Текст для чтения -
Не считаю нужным рассматривать отдельные причины, приведшие к нынешней обстановке во Вьетнаме. Полагаю, однако, что решающей ошибкой американцев была поддержка устранения Дьема[84]. Его уход с политической сцены привел к возникновению в Южном Вьетнаме внутренних противоречий и стычек, которые ослабили страну в то время, когда там шла борьба за существование. Советская и китайская секретные службы так искусно направляли события на юге Вьетнама, что у американцев, по-видимому, не сложилась целостная картина реального внутреннего положения в стране. Надо признать, что Дьем, по крайней мере в то время, не был поборником демократии. Попытаться установить демократические порядки в государстве с народом, находившимся на низкой ступени развития, да еще во время войны, было бы безответственным шагом. Такое мнение я высказывал еще до того, когда стали поступать данные о приближающемся кризисе.

С полной определенностью можно утверждать, что Кремль в дальнейшем постарается устроить для Соединенных Штатов новый Вьетнам. А это означает, что их втянут в вооруженный конфликт, в котором Советы участвовать не будут. Тем самым нанесут Вашингтону огромный ущерб, в первую очередь моральный: коммунисты станут всячески поносить его в пропагандистских целях перед мировой общественностью.

Исходный материал -
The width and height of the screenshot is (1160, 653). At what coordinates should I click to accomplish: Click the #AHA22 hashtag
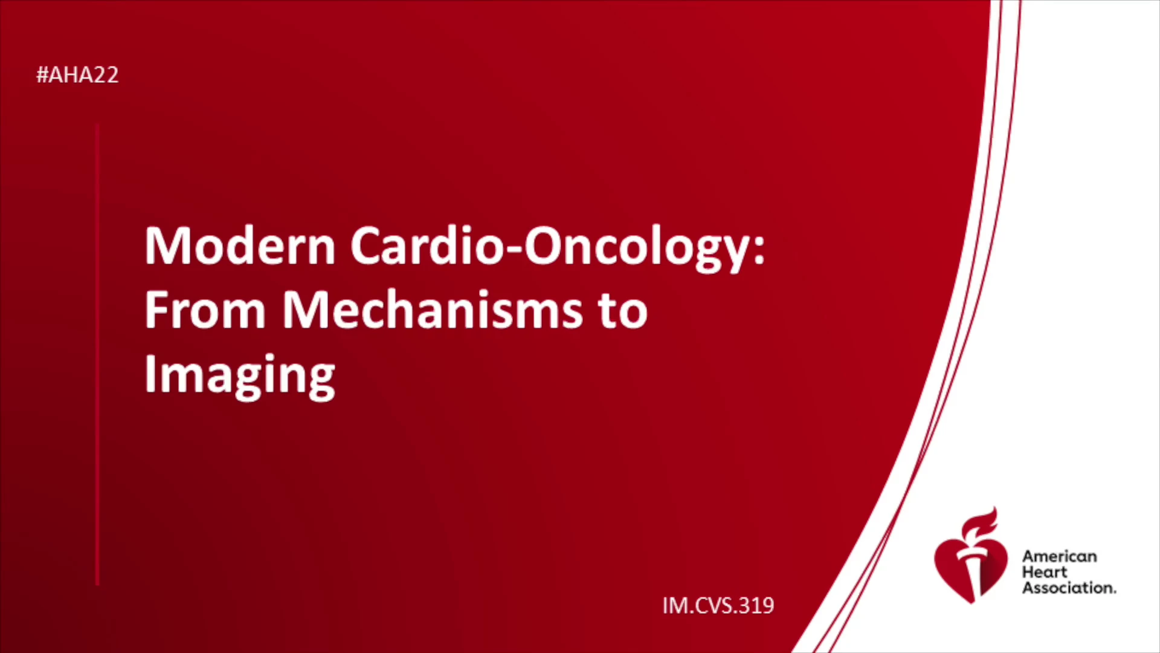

Задание - Пожалуйста, продолжите текст о положении во Вьетнаме, начав сразу после его последнего предложения.

Ответ на задание -
Советский Союз, как и во Вьетнаме, не был втянут непосредственно в опасный военный конфликт в начале семидесятых годов на Среднем Востоке. Однако, в отличие от далекого Индокитайского полуострова, Ближний и Средний Восток всегда притягивал наше внимание. События там выходят далеко за пределы локального конфликта между Израилем и арабскими государствами.

Для Европы этот регион означает очень многое. Являясь своего рода мостом между Старым Светом и Юго-Восточной Азией, а также Африкой, он противостоит южному флангу НАТО, граничит со Средиземным морем, господствовать на котором во все времена было заветной мечтою царской России, ныне же – Советского Союза. Тут находятся жизненно важные для Европы запасы нефти, без которых нельзя обойтись. Я уже упоминал, что в наших докладах и обзорах о боевых действиях в 1956-м и 1967 годах мы отмечали: недооценка развития событий на Ближнем и Среднем Востоке может привести к роковым последствиям.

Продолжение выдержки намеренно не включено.